Having already sent nearly 300 immigrants — who’ve been framed as hardened criminals despite many of them appearing to have no criminal record whatsoever — to El Salvador’s brutal CECOT prison, the administration is planning to expand its deportations to Libya, NBC News reported. On Wednesday, a federal judge ruled that imminent deportation flights to Libya, or any other third country, without due process would violate his temporary restraining order.
It’s noteworthy that top Libyan officials denied that any arrangement is in place to accept immigrants from the United States, though the country’s provisional government suggested that “some parallel parties that are not subject to legitimacy” could be involved.
At the moment, Libya is effectively divided into two factions that are fighting for control of the country, which has been wrought by war and strife after the U.S.-backed coup that dislodged Moammar Gadhafi in 2011. Libya’s treatment of immigrants has been decried by human rights activists, and, given the dehumanizing things Trump has said to malign immigrants — such as his claim that they are “poisoning the blood” of the U.S. — it’s fair to wonder whether the administration sees Libya’s brutality as a benefit in this case.
And the same goes for Rwanda, whose foreign minister recently confirmed that his government was in “early talks” with the Trump administration about accepting immigrants.

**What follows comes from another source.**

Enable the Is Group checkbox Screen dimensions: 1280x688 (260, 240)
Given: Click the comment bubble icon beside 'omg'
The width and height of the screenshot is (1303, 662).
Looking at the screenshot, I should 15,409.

As multiple critics of such a deal recently explained to NPR, Rwanda is also plagued by human rights abuses:
Even without the expense, critics say Rwanda’s abysmal rights record under President Paul Kagame means it’s no place to resettle people.
“Rwanda under the long-ruling Kagame dictatorship is simply not a safe country, it’s a totalitarian police state by any standard,” said Jeffrey Smith, founder of pro-democracy nonprofit Vanguard Africa.
Michela Wrong, a journalist and author of a book on Rwanda, also said the country is not a suitable place to send deportees.